Extracted data entries:
◇ ◇ ◇ ◇
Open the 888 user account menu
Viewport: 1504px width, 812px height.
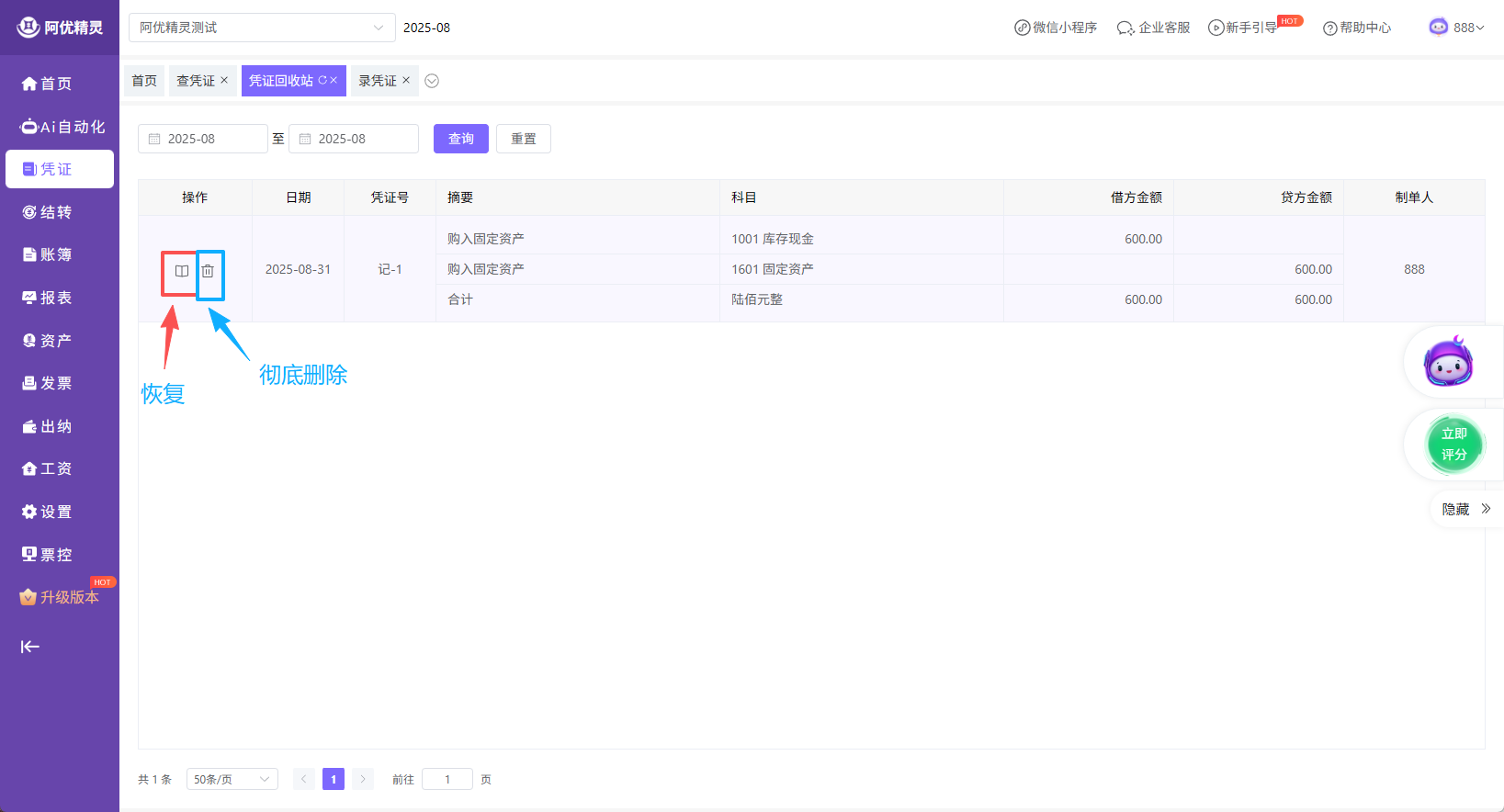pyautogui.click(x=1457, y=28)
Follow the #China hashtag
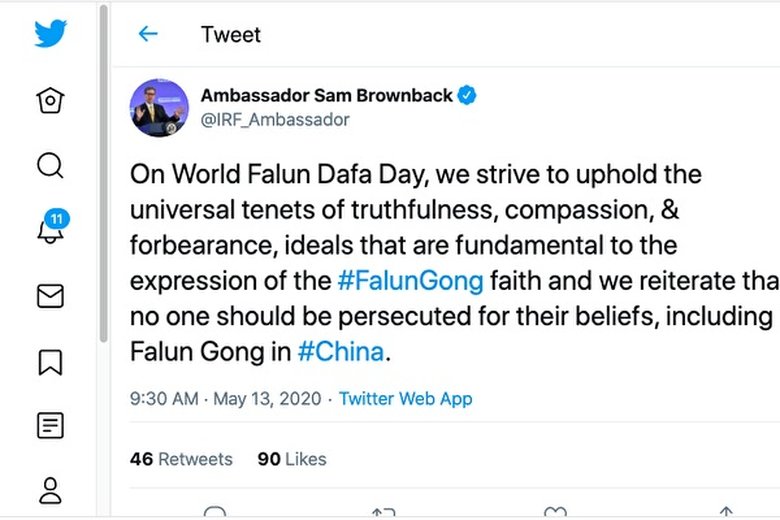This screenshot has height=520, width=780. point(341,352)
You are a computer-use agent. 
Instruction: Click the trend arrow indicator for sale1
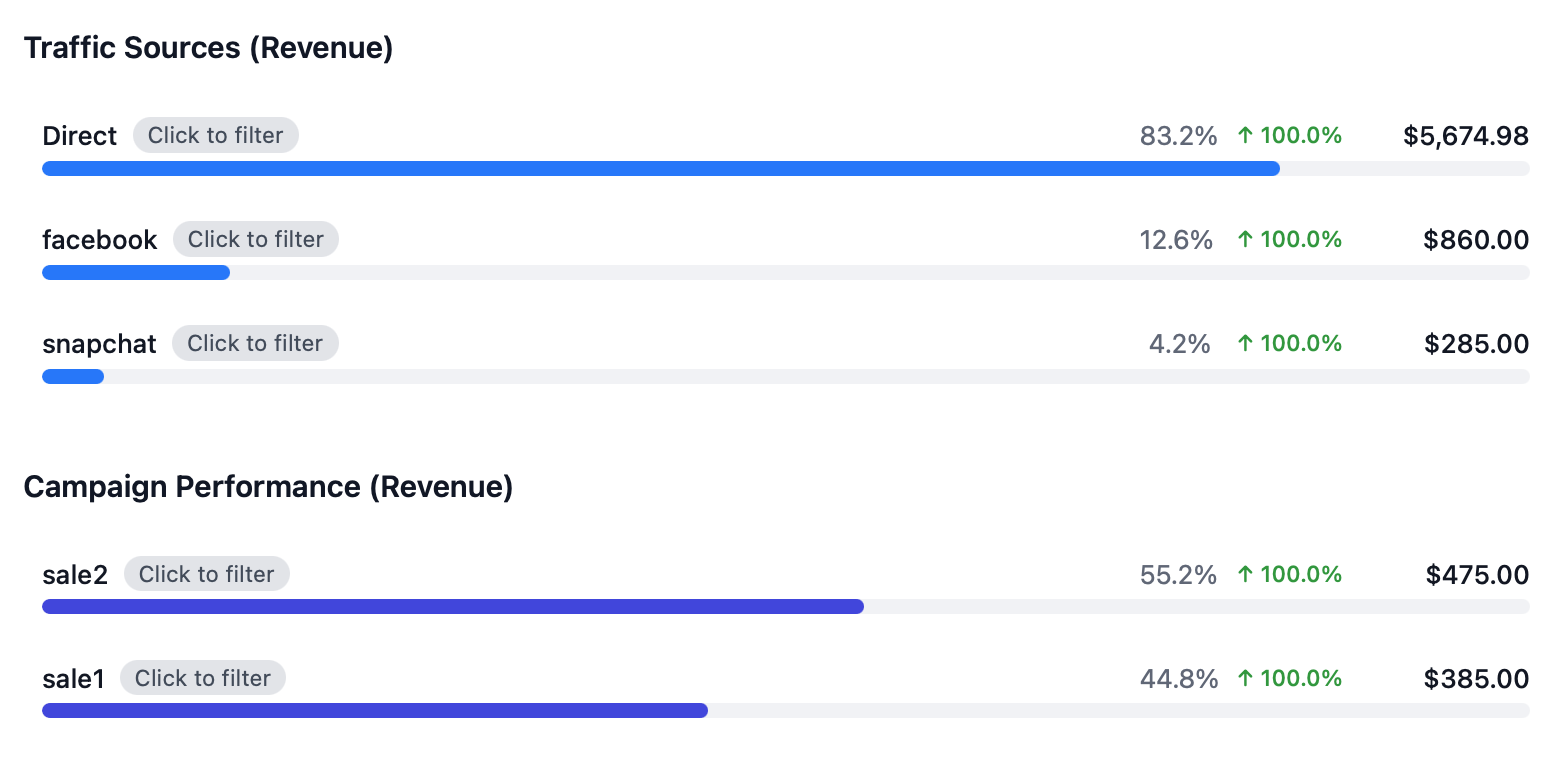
◇ ◇ ◇ ◇
▶ Instructions to follow
Render every line of the listing above as a numbered list. Skip blank lines and leave out the pictures.

▶ Final answer
1. Open the 888 user account menu
2. Viewport: 1504px width, 812px height.
3. pyautogui.click(x=1457, y=28)
4. Follow the #China hashtag
5. This screenshot has height=520, width=780. point(341,352)
6. You are a computer-use agent. 
7. Instruction: Click the trend arrow indicator for sale1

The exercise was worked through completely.